A sociedade explicou e tratou o comportamento anormal ou fora dos padrões de diferentes maneiras em diferentes momentos. A maneira como uma sociedade particular reage à anormalidade depende dos seus valores e suposições sobre a vida e o comportamento humano. Afinal, em nossa realidade atual, o que podemos considerar normal ou anormal?  
Evidências na forma de rolo de papiro, monumentos e os antigos livros da Bíblia revelam que os antigos egípcios, árabes e hebreus acreditavam que o comportamento anormal era decorrente de possessão por forças sobrenaturais, como deuses irados, maus espíritos e demônios. Acreditavam que muitos fenômenos, tais como incêndios e inundações também eram causados por forças sobrenaturais. A abordagem típica para expulsar os demônios era usar encantamentos, preces ou poções para persuadi-los a irem embora. Em alguns casos, diversas formas de punição física, como apedrejar ou açoitar, eram defendidas como um meio de forçar os demônios para fora de uma pessoa possuída. 
A primeira tentativa de explicar o comportamento anormal em termos de causas naturais, ao invés de sobrenaturais, ocorreu quando Hipócrates (460-377 d.C.), conhecido como o pai da Medicina moderna, ensinou que o cérebro é o órgão responsável pelos transtornos mentais. Ele também sugeriu que o comportamento era governado pelos níveis relativos de quatro humores (líquidos) no corpo: bile negra, bile amarela, fleuma e sangue. Por exemplo, ele acreditava que o excesso de bile negra causava depressão, que o excesso de bile amarela estava associado à tensão, ansiedade e instabilidade pessoal, que níveis elevados de fleuma resultavam em um temperamento sombrio ou preguiçoso (fleumático) e que um excesso de volume sanguíneo estava relacionado a oscilações de humor rápidas. 

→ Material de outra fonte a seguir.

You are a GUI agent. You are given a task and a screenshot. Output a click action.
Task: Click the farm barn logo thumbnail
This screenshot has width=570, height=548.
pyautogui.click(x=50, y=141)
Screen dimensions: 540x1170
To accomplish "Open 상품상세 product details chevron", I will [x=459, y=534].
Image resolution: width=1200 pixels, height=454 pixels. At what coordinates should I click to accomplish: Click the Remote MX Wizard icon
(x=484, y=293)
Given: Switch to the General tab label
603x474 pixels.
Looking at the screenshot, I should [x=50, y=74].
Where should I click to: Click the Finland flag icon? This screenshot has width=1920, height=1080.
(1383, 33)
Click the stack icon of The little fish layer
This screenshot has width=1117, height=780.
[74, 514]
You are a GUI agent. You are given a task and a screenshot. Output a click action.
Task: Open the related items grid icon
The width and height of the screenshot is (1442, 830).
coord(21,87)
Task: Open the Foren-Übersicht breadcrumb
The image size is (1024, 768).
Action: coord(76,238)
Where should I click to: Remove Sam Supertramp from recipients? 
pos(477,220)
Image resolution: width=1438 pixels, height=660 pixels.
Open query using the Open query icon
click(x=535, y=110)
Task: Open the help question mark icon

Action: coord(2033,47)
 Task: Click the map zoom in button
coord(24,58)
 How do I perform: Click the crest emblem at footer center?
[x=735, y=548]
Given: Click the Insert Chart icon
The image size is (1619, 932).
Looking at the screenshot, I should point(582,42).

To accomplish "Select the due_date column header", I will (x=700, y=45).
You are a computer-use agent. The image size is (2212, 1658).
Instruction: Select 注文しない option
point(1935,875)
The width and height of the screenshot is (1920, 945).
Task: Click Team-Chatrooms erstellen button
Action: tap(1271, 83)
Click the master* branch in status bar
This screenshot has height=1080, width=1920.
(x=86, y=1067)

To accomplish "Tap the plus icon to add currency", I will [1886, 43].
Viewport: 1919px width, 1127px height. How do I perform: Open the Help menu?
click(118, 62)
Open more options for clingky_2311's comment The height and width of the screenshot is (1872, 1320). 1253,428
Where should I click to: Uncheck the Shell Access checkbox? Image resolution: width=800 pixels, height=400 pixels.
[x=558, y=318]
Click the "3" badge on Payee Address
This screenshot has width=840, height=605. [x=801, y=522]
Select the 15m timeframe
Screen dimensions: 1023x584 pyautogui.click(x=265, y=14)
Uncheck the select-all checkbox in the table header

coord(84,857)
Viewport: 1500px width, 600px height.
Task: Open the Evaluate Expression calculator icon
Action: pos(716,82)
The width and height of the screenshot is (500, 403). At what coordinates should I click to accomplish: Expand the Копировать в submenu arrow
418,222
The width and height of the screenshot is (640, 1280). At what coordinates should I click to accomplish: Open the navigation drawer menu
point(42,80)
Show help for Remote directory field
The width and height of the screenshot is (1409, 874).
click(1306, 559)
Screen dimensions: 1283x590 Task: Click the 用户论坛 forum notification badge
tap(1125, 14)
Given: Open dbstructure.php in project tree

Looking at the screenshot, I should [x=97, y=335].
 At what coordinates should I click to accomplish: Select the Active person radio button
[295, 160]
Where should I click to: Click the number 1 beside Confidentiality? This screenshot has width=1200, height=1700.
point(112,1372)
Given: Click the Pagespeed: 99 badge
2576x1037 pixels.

Hipócrates carecia de técnicas cientificas para verificar sua explicação, mas sua abordagem nos iniciou no caminho de melhor investigar o comportamento anormal como um mau funcionamento ou doença fisiológica e supriu a fundação para a perspectiva fisiológica sobre comportamento anormal. Durante a idade média (500-1500 d.C.), a religião tornou-se a força dominante e a abordagem naturalista de Hipócrates e seus seguidores foi essencialmente abandonada, e as doenças mentais eram consideradas uma consequência de possessão demoníaca. Diversas formas de exorcismo eram usadas para expulsar o demônio. 
Por volta do final da idade média, a política da igreja oficial ditava que as bruxas deviam ser identificadas e destruídas. Foi a época das caças às bruxas. Para expulsar o demônio, as bruxas tinham que ser mortas, muitas vezes queimadas vivas. Depois que os indivíduos perturbados foram reconhecidos como pacientes, o passo seguinte em promover atendimento humanitário envolveu melhor as condições nas quais os pacientes viviam. O famoso Philippe Pinel (1745-1826), em 1792, ordenou que os pacientes de seu hospital, em Paris, fossem desacorrentados e que os alojamentos fossem renovados para se tornarem mais agradáveis. Jean-Martin Charcot (1825-1893) em seu hospital Salpêntrière em Paris dedicando-se aos transtornos histéricos. Sigmund Freud (1856-1939) era neurologista e, como Charcot, estava interessado em tratar pacientes histéricos. Ele foi o pioneiro da abordagem psicodinâmica ao entendimento do comportamento anormal. 
A experiência clínica de Freud o levou a formular a hipótese de que a mente humana é semelhante a um iceberg - a maior porção está completamente encoberta. A vasta parte oculta da mente é chamada de inconsciente e ela contém desejos, medos e conflitos poderosos que exercem uma forte influência sobre o comportamento da pessoa, embora a pessoa esteja completamente inconsciente de sua existência. Freud acreditava que as memórias e conflitos mais importantes que estão guardados no inconsciente são aqueles vividos no início da infância.